After years of planning, Ward City Council members learned Monday that the traffic circle proposed to tame the junction of Arkansas Highway 367 with Peyton, Hickory and Griffin streets at Ward is not likely in the foreseeable future.

However, the intersection, which is further complicated by a railroad crossing, could be modified quickly by making use of federal Local Urbanized Attributed (LUZA) funds available to the city.

Council members also called for a special meeting to consider the best use of the LUZA funds available for the city that must be obligated by fall. The meeting was set for noon, July 11. Also, obligating LUZA funds now would prevent expected revenue expected from the sales tax for highway improvements being used instead, Mayor Art Brooke said.

Ward city council members learned of the change during their meeting Monday.

Brooke and aldermen Bill Moon, Lee Schoonover, Jeff Shaver, Gary Matheny and Don Howard attended the meeting.

In the city projects progress report, David Stanley, of Lemons Engineers at Cabot, told council members that the plans for traffic control at the confusing intersection of Arkansas Highways 319 and 367 will likely not, anytime soon, include a traffic circle.
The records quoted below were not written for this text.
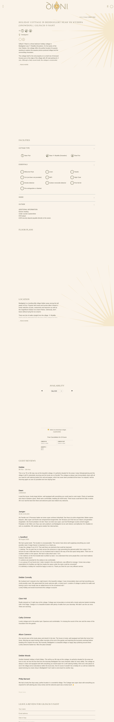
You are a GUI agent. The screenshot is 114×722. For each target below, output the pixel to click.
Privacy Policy (22, 705)
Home (81, 17)
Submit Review (27, 714)
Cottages (85, 17)
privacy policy (59, 708)
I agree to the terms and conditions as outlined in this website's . (41, 708)
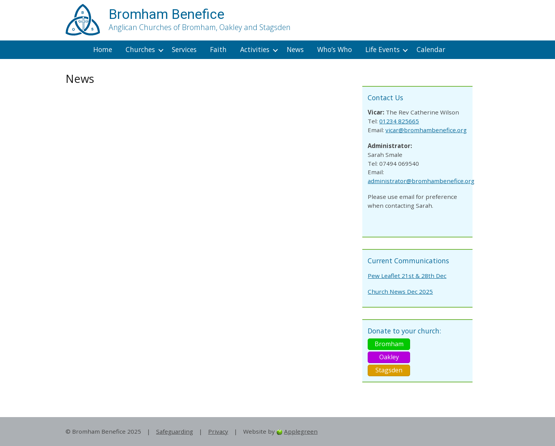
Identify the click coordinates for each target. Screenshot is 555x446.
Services (184, 49)
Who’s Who (334, 49)
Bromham (389, 344)
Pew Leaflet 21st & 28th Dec (407, 275)
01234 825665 (399, 121)
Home (102, 49)
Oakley (389, 357)
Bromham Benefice (166, 14)
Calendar (431, 49)
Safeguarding (174, 431)
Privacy (218, 431)
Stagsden (388, 370)
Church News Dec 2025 (400, 291)
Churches (140, 49)
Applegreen (301, 431)
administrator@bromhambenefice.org (421, 181)
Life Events (382, 49)
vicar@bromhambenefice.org (426, 130)
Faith (218, 49)
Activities (254, 49)
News (295, 49)
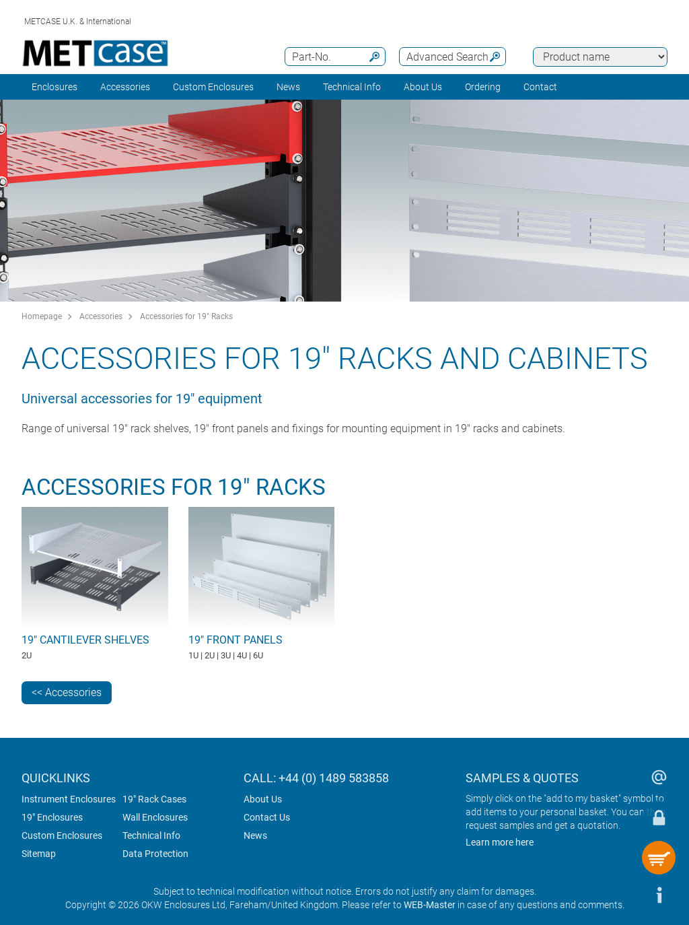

But some immediate relief may be found in widening Highway 367 for turn lanes.

Officials at the Arkansas Highway and Transportation Department (AHTD) have been slow to approve any traffic circles, and it is not expected that approval for Ward’s proposed traffic circle will be seen for some time, Stanley said.

However, with the funds available through Metroplan, Arkansas Highway 367 could be widened to provide lanes for up to about 20 vehicles waiting at the railroad crossing, Stanley said.

The plan would include ending Hickory Street about 100 feet from Highway 367.

All the proposed modifications would be adaptable to a traffic circle once it is approved, Stanley said.

Brooke said the LUZA funds are available for the city total about $103,000, but LUZA funds are “use it or lose it.” Though the deadline for obligating LUZA funds is several months away, it is best to submit plans now expecting delays in the approval process, he said.

LUZA funds are managed by Metroplan, Brooke said. The next Metroplan meeting will be July 31 and the recommended obligations should be ready for that meeting, he said.

The council approved a called meeting for noon, July 11, to discuss the best use of the LUZA funds. The meeting is open to the public.

Funding of additional sidewalks under the Safe Routes to School program will total about $44,000, Stanley said. This is the program used to construct the new sidewalks to Ward Central Elementary School. The grant would be about $33,000 but other available funds increase the total to about $44,000, Stanley said.

David Stanley, of Lemons Engineers at Cabot, said the amount would be able to extend the ends, although not a great distance. “But it is not locked in, we can adjust it as we see fit,” Stanley said.

Council members approved continuing the SuddenLink cable service contract.

Before the vote, SuddenLink regional manager Karen Madding told the city council members that the company wanted to continue the cable service at Ward. Currently there are 600 subscribers, and the service returns $18,000 annually to the city budget, she said.

Stanley also presented a draft copy of the Municipal Separate Storm Sewer System (MS4) for the aldermen to review. The study of erosion controls is required by state law; the study is to be turned over to Arkansas Department of Environmental Quality (ADEQ) on Wednesday, he said.